NAMESPACE   NAME      STATUS        WEIGHT   LASTTRANSITIONTIME
test        podinfo   Progressing   15       2019-06-30T14:05:07Z
prod        frontend  Succeeded     0        2019-06-30T16:15:07Z
prod        backend   Failed        0        2019-06-30T17:05:07Z

The status condition reflects the last known state of the canary analysis:

kubectl -n test get canary/podinfo -oyaml | awk '/status/,0'

A successful rollout status:

status:
  canaryWeight: 0
  failedChecks: 0
  iterations: 0
  lastAppliedSpec: "14788816656920327485"
  lastPromotedSpec: "14788816656920327485"
  conditions:
  - lastTransitionTime: "2019-07-10T08:23:18Z"
    lastUpdateTime: "2019-07-10T08:23:18Z"
    message: Canary analysis completed successfully, promotion finished.
    reason: Succeeded
    status: "True"
    type: Promoted

The Promoted status condition can have one of the following reasons: Initialized, Waiting, Progressing, Promoting, Finalising, Succeeded or Failed. A failed canary will have the promoted status set to false, the reason to failed and the last applied spec will be different to the last promoted one.

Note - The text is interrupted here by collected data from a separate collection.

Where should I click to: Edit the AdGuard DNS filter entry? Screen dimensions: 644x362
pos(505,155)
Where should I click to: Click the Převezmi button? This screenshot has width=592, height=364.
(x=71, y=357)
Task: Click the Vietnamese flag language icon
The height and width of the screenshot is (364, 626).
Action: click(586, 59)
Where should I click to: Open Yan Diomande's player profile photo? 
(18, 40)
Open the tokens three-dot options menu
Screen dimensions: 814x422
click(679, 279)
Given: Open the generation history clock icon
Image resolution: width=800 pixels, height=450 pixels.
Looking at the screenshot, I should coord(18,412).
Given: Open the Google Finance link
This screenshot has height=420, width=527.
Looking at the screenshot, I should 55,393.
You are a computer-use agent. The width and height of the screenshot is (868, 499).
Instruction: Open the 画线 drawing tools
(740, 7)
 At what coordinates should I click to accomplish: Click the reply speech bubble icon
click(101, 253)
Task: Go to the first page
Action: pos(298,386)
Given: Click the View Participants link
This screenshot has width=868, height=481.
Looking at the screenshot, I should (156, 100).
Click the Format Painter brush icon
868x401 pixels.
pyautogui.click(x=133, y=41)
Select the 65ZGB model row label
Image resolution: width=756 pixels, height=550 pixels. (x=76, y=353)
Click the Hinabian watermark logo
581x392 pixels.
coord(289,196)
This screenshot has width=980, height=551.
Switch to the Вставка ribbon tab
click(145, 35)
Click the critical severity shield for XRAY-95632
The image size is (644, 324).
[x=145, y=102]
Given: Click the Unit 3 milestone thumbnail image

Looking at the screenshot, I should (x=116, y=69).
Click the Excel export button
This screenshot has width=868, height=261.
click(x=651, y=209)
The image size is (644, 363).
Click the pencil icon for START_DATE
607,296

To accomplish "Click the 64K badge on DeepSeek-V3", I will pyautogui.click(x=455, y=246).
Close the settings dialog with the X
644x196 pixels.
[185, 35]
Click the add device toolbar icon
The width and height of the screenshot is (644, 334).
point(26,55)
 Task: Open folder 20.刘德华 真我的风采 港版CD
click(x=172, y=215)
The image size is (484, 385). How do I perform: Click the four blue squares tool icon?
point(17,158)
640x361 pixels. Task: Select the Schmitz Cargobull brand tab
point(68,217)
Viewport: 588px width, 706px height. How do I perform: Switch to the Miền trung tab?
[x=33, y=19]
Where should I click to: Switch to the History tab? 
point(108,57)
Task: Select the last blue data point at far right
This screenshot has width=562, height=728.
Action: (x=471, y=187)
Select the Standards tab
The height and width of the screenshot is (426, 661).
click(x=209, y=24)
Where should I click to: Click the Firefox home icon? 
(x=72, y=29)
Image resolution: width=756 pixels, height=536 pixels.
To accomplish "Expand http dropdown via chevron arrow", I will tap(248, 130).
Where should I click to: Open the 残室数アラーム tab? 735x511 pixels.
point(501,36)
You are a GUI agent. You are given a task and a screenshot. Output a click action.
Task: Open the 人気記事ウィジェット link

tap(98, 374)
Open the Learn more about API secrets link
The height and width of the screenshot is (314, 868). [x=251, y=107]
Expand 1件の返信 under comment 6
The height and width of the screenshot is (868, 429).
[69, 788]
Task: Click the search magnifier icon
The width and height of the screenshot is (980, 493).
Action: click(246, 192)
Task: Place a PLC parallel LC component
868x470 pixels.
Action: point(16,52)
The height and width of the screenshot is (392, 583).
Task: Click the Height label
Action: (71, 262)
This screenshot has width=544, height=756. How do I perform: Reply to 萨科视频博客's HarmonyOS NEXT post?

Wait for a successful rollout:

kubectl wait canary/podinfo --for=condition=promoted

CI example:

# update the container image
kubectl set image deployment/podinfo podinfod=stefanprodan/podinfo:3.0.1

# wait for Flagger to detect the change
ok=false
until ${ok}; do
    kubectl get canary/podinfo | grep 'Progressing' && ok=true || ok=false
    sleep 5
done

# wait for the canary analysis to finish
kubectl wait canary/podinfo --for=condition=promoted --timeout=5m

# check if the deployment was successful 
kubectl get canary/podinfo | grep Succeeded

Canary analysis

The canary analysis defines:

Spec:

  analysis:
    # schedule interval (default 60s)
    interval:
    # max number of failed metric checks before rollback
    threshold:
    # max traffic percentage routed to canary
    # percentage (0-100)
    maxWeight:
    # canary increment step
    # percentage (0-100)
    stepWeight:
    # total number of iterations
    # used for A/B Testing and Blue/Green
    iterations:
    # canary match conditions
    # used for A/B Testing
    match:
      - # HTTP header
    # key performance indicators
    metrics:
      - # metric check
    # alerting
    alerts:
      - # alert provider
    # external checks
    webhooks:
      - # hook

The canary analysis runs periodically until it reaches the maximum traffic weight or the number of iterations. On each run, Flagger calls the webhooks, checks the metrics and if the failed checks threshold is reached, stops the analysis and rolls back the canary. If alerting is configured, Flagger will post the analysis result using the alert providers.